El festejo de los hinchas, los jugadores, el cuerpo técnico y los dirigentes de Talleres es directamente proporcional al esfuerzo y al sacrificio que puso para emerger de un torneo que ni el más pesimista de los fanáticos albiazules pensó que alguna vez a su club le tocaría jugar. Pero sucedió porque los desmanejos institucionales y administrativos terminaron en la debacle general, con quiebra incluida, que depositó a la entidad en una categoría que algunos de sus directivos rotularon “el infierno”, una dura realidad de la cual penó tanto en salir porque varios tardaron en aceptarla, pero que ya es historia.

Cada temporada que la “T” comenzaba en el Torneo Argentino A, quienes estaban a cargo de conducir sus destinos eran conscientes de que salir urgente de esa división constituía el paso fundamental para la reconstrucción.

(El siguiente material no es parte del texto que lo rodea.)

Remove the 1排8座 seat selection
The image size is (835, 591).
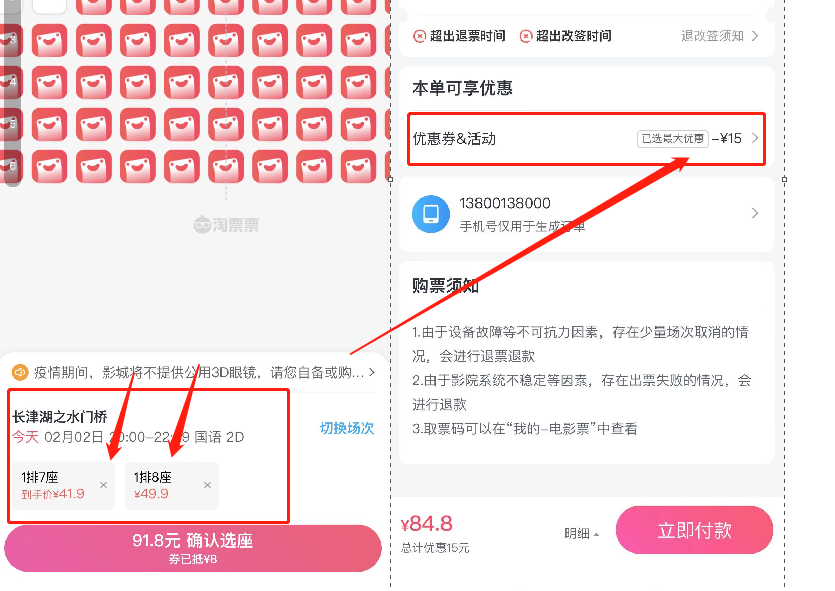(x=207, y=485)
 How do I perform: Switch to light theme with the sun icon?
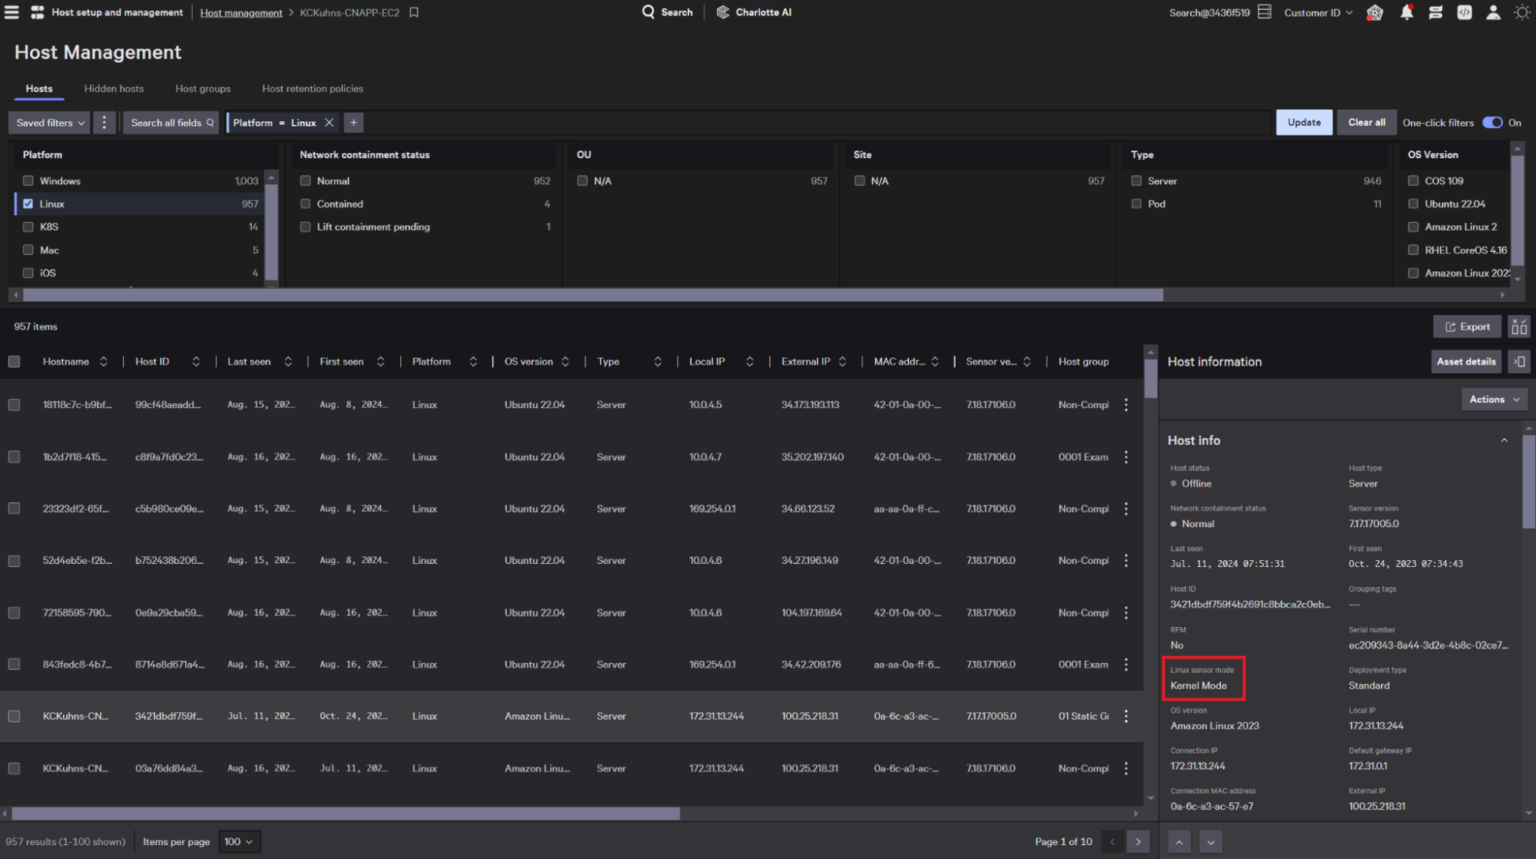(x=1521, y=12)
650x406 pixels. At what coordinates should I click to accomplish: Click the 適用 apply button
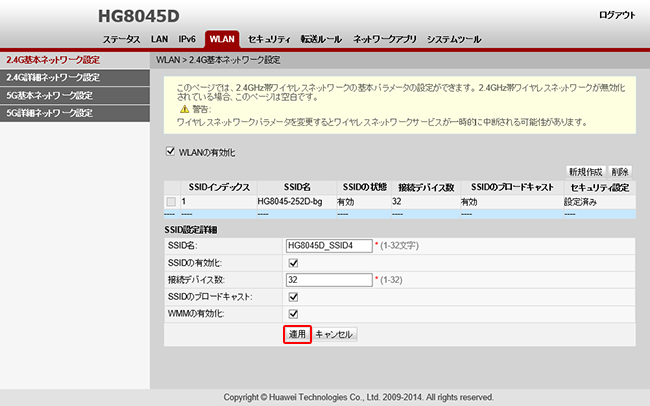296,334
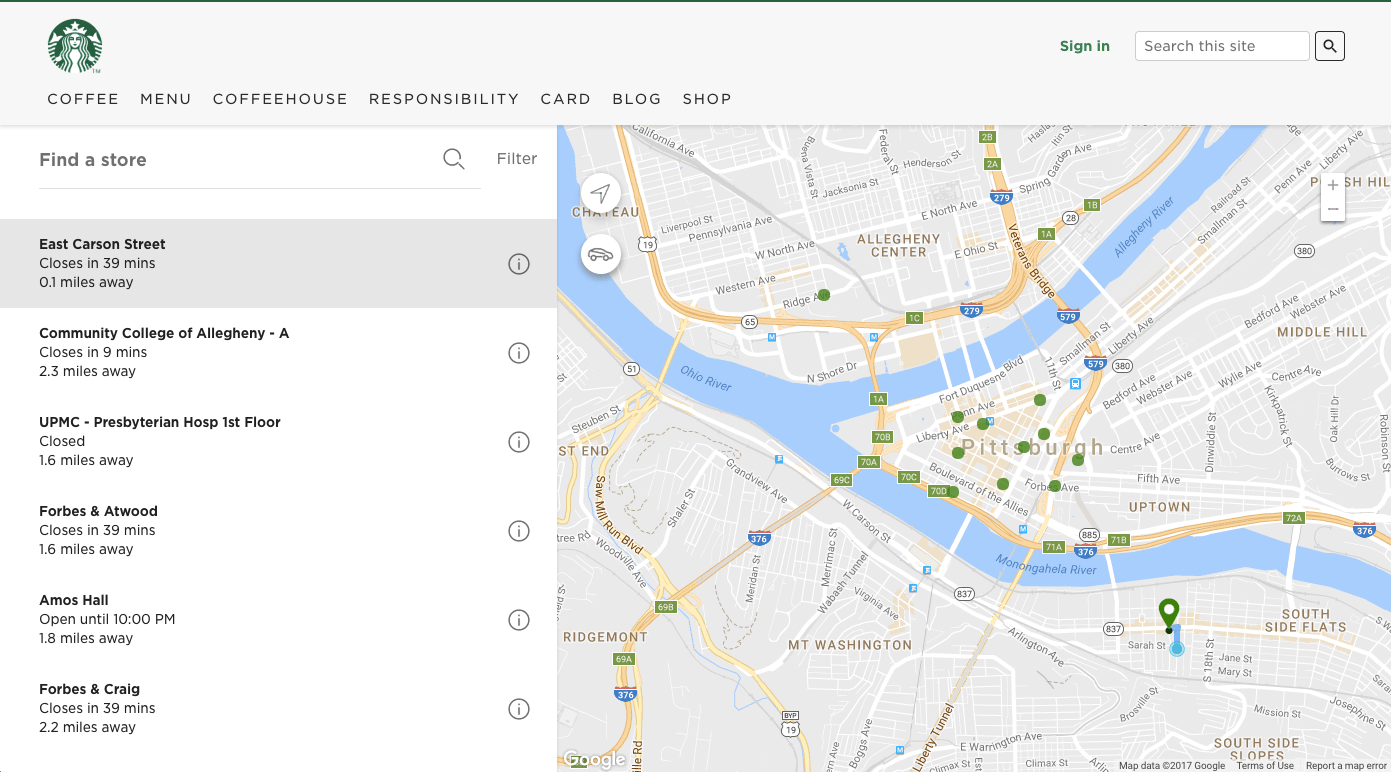Open info for East Carson Street store

click(x=518, y=263)
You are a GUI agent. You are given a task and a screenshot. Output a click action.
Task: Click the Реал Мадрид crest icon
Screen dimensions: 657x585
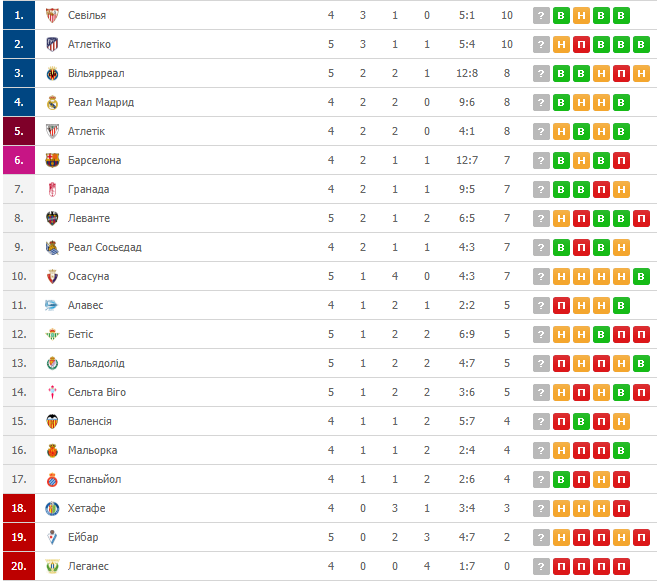pyautogui.click(x=52, y=102)
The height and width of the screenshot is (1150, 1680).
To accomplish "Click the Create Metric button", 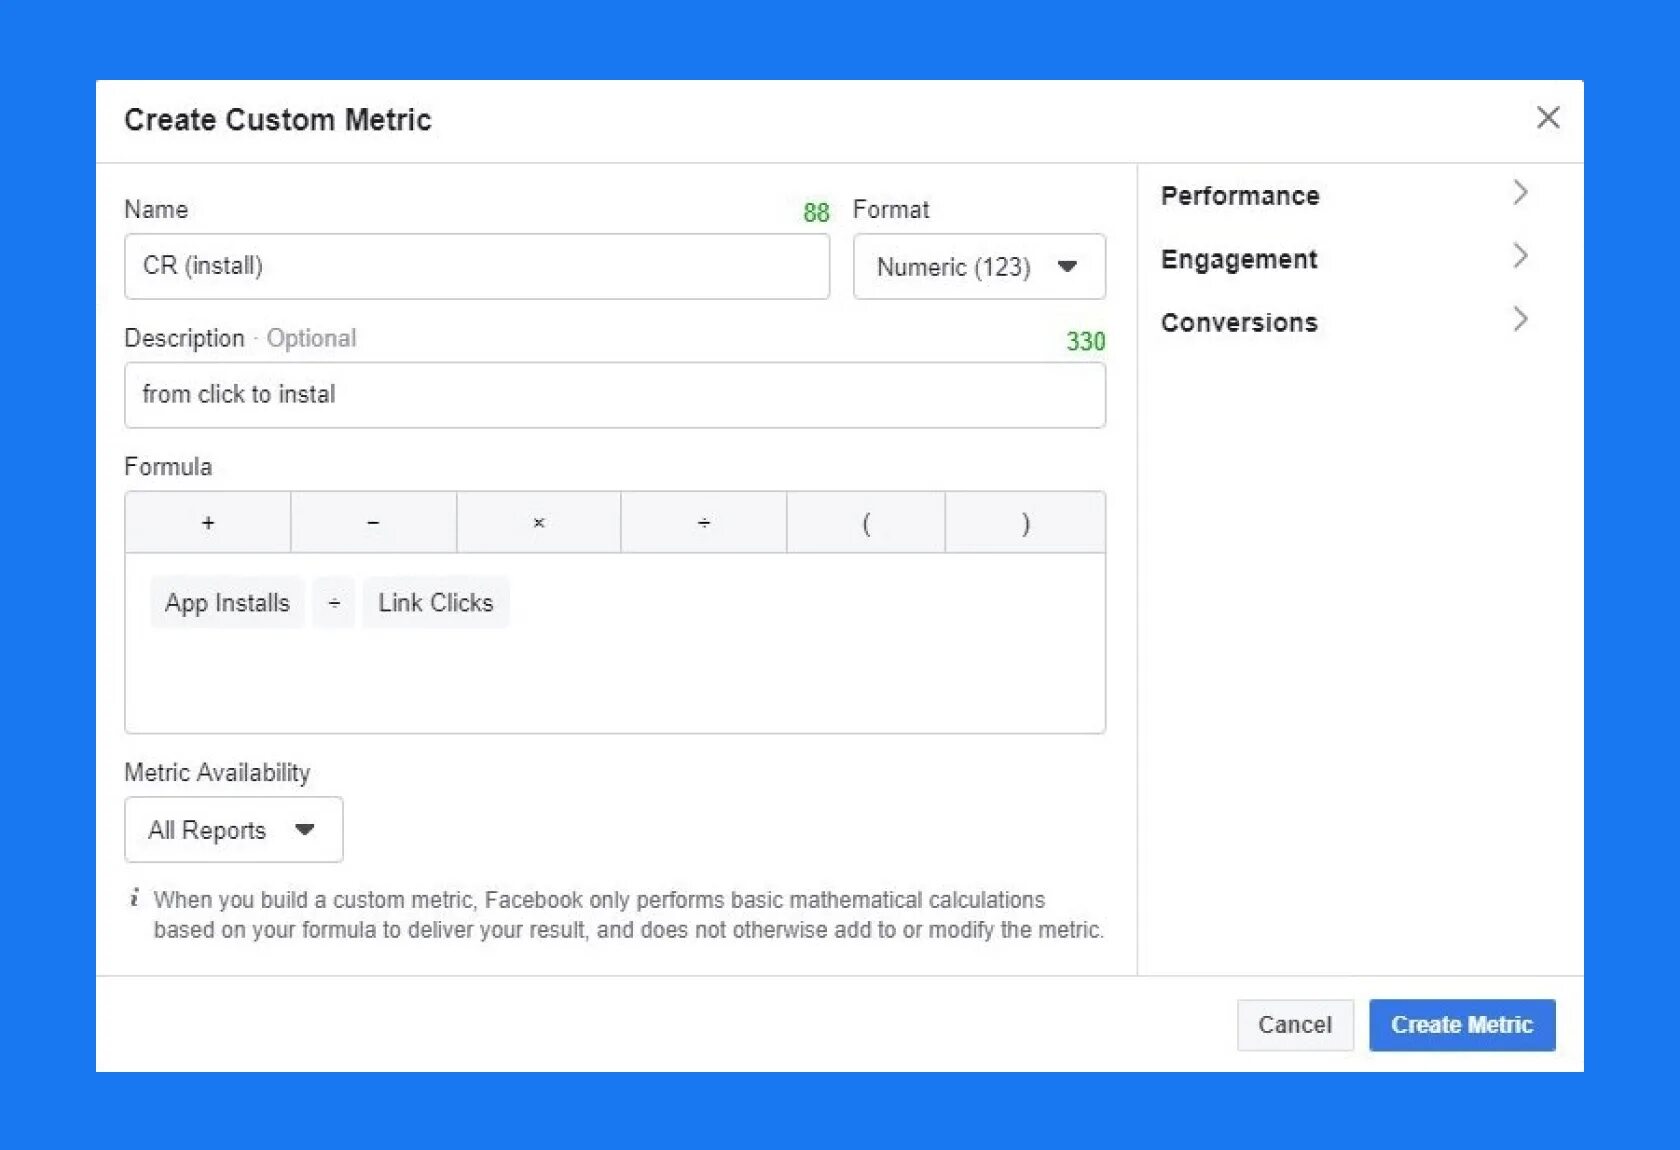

Todo lo bueno que se pretendiera armar dependía en gran parte de volver a la Primera B Nacional. A principios de este 2013, cuando la excelente campaña ya estaba encaminada, las autoridades del Fondo de Inversión, lideradas por Rodrigo Escribano, pedían cautela y reiteraban que el ordenamiento y saneamiento del club (el otro partido) estaba atado a este ascenso, que llegó anoche.

Un entrenador (apuntalado por sus colaboradores) que supo transmitir calma y trabajo, un plantel liderado por un capitán con mucha chapa (Javier Villarreal), un cuerpo dirigencial que encontró la fórmula y una hinchada conmovedora fueron el cóctel justo para ascender.

Un ascenso digno de ser festejado como está siendo festejado, y que adquiere más trascendencia cuando se dimensiona lo que significará en los 100 años de la vida de Talleres. Y que le hace mucho bien al fútbol de Córdoba, que necesita y disfruta con el crecimiento de los suyos.